2024年05月29日 19時30分00秒 | 展覧会の紹介-絵画、版画、イラスト
 遠藤彰子展の初日、大勢の人が会場に訪れていた中で、山内透さんから個展の案内状を手渡されました。
 個人的な話をすると、実は肌にボツボツができていたり、小さなへこみや穴が無数にあいていたりするのが、非常に苦手です。高所恐怖症や尖端恐怖症のようなもので、ボツボツへの嫌悪感が物心ついたときから強いのです。「フォビア」と言っても良いでしょう。
 したがって、自分にとっては山内さんの絵というのは、こういう言い方はたいへん申し訳ないのですが、不快以外の何者でもありません。
 でもちょっと考えると、これって逆にすごいことではないでしょうか。
 人に不快感を与える絵や図像というのは、手短に言うとほとんどが「血」と「性」に関係しているといえそうです。人や動物を傷つけ血を流させる残酷な図像や、露骨に性欲をかきたてる図像です。これに、人物を侮辱する種類のものを加えてもいいかもしれません。
 山内さんの絵は、そのいずれにもまったくあてはまりません。
 それでいて、見る人を気持ち悪くさせるのです。

 いささか言い過ぎました。
 実は山内さんの絵は、高く評価されています。
 多摩美大を卒業する際は「福沢一郎賞」を受賞しました。
 さらに、シェル美術賞や二紀展、昭和会展でも受賞を果たしています。
 俗に言う「日の丸構図」。真っ正面を向いた顔だけというモチーフ(肩から下はほとんど描かれない)。動感のまったくなく変化に乏しいモチーフ…。
 絵を習う人たちが「してはいけません」と先生から言われそうなことを、ことごとく実行しています。
 各展覧会で審査する側は言葉に詰まったのではないでしょうか。
 にもかかわらず、これらの作品が、単なる初心者の失敗作と一線を画しているのは一目瞭然です。つまり、ちゃんと「絵になっている」と感じられるのです。
 それがなぜかを言語化して説明するのは非常に難しい。
 単に「ほかの絵とは異なっているから」という理由だけではないはずです(異なっているのも評価の一因だとは思いますが)。

課題 1>
山内透さんの絵についての文章を読んで、次の問いに答えてください。
(a) 筆者が山内さんから個展の案内状を手渡されたのは、何という展覧会の初日でしたか?
(b) 山内さんが多摩美大を卒業する際に受賞した賞は何ですか?
(c) 筆者によると、人に不快感を与える絵や図像のほとんどは、何と何に関係していますか?
課題 2>
山内透さんの絵をめぐる文章の続きを、最後の文のあとから書いてください。
このあとに並ぶ行は、ここでの作業には一切使いません。

生データ>

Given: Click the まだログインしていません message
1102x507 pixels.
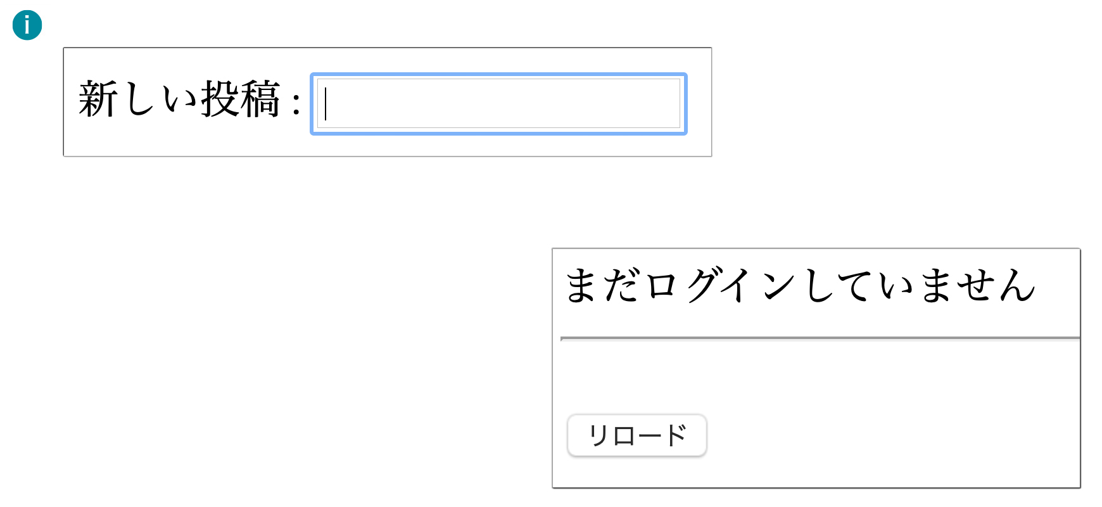Looking at the screenshot, I should pos(800,285).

解答 1>
(a) 遠藤彰子展
(b) 福沢一郎賞
(c) 「血」と「性」

解答 2>
 「自分の劣等感ときちっと向き合っている」ともいえそうですが、それだけでもなさそうですし、だいたい「ひげが濃い」とかは、筆者にはそれほど深刻に悩む事情でもないように感じます。
 また、写真のように精緻に描き込む人物画や、マニエリスティックにさまざまなモティーフを盛り込んで他の絵との差異化を図る絵画があふれている現状では、単純極まりない、しかし抽象画でもない、髪の短い男が正面を向いた自画像が、それらに対して見事なアンチテーゼになっているのも確かでしょう。「うまい絵」「細かい絵」が並ぶ展覧会の会場では目立つことは請け合いです。
 しかし、山内さんの絵を説明する決め手になるかといえば、どうもそうではなさそうです。

 山内さんは多摩美大で大学院を修了しています。
 油絵の技法については習得しているでしょうから、例えば一見平坦に塗りつぶしているように見える背景も、下地をきちっと塗るなど、絵画として見せる技は仕込んであるはずです。
 いったい、どこが絵のキモなのか。魅力の焦点になっているのだろうか。
 じっと見つめて解き明かしたいところですが、自分には山内さんの絵に見入ることはできません。
 冒頭で述べたように、生理的に耐えがたいほど気持ち悪いのです。
 ごめんなさい。

 筆者にとって山内さんの絵は、永遠の謎として残されそうです。